Infraestrutura de recarga para elétricos no Brasil entra em nova fase impulsionada por profissionalização e parcerias
O cenário de recarga para veículos elétricos no Brasil está passando por uma transformação significativa. Durante anos, a incerteza sobre onde e como realizar o abastecimento foi um dos principais entraves para a popularização desses automóveis. Agora, a combinação de avanços regulatórios, a entrada de novas montadoras e, crucialmente, a profissionalização dos serviços de recarga, promete mudar essa realidade. Empresas especializadas que antes focavam em frotas corporativas estão agora direcionando seus esforços para o consumidor final, facilitando a experiência de proprietários de carros elétricos.
A aprovação do Projeto de Lei 425/2025 em São Paulo é um marco nesse progresso. A legislação assegura o direito de instalar pontos de recarga em condomínios, desde que observados critérios técnicos. Essa medida remove uma barreira considerável para quem reside em edifícios e buscava uma solução para o carregamento diário.
A GreenV exemplifica esse movimento de migração para o consumidor final. A empresa atua como parceira oficial de marcas como BMW e MINI, auxiliando na instalação de wallboxes residenciais. Além disso, a GreenV é responsável pelo processo de recarga dos veículos da Leapmotor, nova marca elétrica do grupo Stellantis. Com essas parcerias, o cliente já sai da concessionária com uma solução de recarga definida, um avanço notável em relação às soluções informais comuns até pouco tempo atrás.

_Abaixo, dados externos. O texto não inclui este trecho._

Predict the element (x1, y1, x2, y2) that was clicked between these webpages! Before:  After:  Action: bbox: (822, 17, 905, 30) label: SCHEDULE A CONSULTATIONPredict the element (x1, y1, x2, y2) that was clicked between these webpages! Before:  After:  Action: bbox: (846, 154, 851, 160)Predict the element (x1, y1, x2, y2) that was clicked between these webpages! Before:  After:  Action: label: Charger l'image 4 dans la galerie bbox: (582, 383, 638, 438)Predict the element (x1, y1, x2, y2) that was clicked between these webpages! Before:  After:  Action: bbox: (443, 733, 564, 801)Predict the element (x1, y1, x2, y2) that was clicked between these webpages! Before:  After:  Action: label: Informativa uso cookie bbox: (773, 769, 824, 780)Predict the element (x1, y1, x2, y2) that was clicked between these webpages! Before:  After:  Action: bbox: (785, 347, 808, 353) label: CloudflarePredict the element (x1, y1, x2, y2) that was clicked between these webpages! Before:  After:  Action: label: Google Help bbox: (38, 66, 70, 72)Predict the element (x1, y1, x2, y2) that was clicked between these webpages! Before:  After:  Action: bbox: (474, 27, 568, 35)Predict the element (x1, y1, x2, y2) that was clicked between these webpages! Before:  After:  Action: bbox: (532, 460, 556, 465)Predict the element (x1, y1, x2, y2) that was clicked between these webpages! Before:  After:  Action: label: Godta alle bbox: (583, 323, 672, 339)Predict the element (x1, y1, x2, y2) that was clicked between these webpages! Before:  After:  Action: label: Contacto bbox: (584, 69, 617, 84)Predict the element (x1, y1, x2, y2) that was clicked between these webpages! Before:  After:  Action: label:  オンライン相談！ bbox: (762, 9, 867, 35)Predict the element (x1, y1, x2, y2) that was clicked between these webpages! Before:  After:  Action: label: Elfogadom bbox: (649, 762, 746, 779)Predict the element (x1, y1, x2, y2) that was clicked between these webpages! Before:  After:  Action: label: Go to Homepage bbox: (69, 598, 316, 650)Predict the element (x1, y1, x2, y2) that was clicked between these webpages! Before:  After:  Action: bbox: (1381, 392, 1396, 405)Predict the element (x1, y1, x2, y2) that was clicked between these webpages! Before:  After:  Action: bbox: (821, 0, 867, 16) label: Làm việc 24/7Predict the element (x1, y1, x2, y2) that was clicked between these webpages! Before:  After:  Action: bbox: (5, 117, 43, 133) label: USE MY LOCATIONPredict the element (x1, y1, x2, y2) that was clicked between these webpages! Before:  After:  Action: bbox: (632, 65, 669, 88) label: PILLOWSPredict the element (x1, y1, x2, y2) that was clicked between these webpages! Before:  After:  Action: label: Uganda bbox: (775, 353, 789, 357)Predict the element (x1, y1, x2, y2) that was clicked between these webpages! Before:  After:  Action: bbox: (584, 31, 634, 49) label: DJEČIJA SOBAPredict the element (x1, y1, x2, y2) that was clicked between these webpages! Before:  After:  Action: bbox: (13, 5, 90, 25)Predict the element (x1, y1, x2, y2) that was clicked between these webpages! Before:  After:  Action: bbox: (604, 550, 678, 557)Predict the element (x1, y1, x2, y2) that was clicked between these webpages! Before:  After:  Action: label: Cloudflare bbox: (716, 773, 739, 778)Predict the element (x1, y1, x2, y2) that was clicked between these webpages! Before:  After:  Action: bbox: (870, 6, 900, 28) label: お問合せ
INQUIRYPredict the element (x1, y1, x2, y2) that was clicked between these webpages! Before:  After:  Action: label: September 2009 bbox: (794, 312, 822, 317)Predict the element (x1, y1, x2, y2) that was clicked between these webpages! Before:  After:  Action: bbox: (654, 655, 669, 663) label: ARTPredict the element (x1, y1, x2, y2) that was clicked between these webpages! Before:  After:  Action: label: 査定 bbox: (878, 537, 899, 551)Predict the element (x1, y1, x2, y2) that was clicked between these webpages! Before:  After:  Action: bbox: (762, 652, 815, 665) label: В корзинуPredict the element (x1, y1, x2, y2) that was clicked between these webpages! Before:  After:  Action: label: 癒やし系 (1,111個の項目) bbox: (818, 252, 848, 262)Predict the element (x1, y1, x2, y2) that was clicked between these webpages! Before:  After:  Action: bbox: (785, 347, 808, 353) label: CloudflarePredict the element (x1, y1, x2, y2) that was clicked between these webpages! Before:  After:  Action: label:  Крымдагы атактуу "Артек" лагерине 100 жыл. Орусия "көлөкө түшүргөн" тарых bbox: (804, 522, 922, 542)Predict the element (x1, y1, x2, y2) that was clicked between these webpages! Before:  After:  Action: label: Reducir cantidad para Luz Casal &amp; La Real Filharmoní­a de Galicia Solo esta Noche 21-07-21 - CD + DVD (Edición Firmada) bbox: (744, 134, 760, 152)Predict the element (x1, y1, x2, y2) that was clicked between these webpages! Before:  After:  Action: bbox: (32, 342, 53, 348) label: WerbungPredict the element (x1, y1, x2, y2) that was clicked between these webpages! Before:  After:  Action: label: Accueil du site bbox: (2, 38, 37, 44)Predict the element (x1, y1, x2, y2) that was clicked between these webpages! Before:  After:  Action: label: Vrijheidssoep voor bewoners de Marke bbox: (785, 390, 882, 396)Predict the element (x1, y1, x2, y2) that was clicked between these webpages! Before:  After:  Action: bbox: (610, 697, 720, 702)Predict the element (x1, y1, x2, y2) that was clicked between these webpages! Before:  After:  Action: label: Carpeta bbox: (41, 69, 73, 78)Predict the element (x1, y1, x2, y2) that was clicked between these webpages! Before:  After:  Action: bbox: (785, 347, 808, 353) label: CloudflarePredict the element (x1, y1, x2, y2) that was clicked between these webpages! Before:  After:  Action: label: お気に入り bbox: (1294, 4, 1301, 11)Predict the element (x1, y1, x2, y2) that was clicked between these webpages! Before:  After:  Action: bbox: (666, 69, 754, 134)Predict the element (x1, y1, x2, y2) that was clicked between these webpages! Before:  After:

Para além da rotina urbana, a segurança em viagens é outro fator determinante na compra de um carro elétrico. Nesse sentido, a GreenV também estabeleceu uma parceria com a Porsche, um projeto que visa investir R$ 70 milhões na instalação de 66 estações de recarga ultrarrápida de 150 kW em rodovias estratégicas até 2028. A primeira dessas estações já está operacional na Rodovia Castelo Branco, em São Paulo, oferecendo pontos de recarga para veículos da Porsche e de outras marcas.
Essas iniciativas de alta potência e localização estratégica, aliadas à integração digital, são fundamentais para alterar a percepção do consumidor. Elas sinalizam que o carro elétrico pode ser uma alternativa real para viagens. Apesar de a infraestrutura ainda apresentar desigualdades regionais no Brasil, a tendência é clara: a recarga está deixando de ser um obstáculo individual e se consolidando como um elemento estruturante do mercado automotivo elétrico.
Empresas como a GreenV, ao expandirem sua atuação do B2B para o consumidor final, assumem um papel central na conexão entre montadoras, a rede elétrica e o usuário. Em última análise, a expansão dos veículos elétricos no país dependerá mais da capacidade de tornar a recarga um processo simples, previsível e acessível do que apenas do lançamento de novos modelos.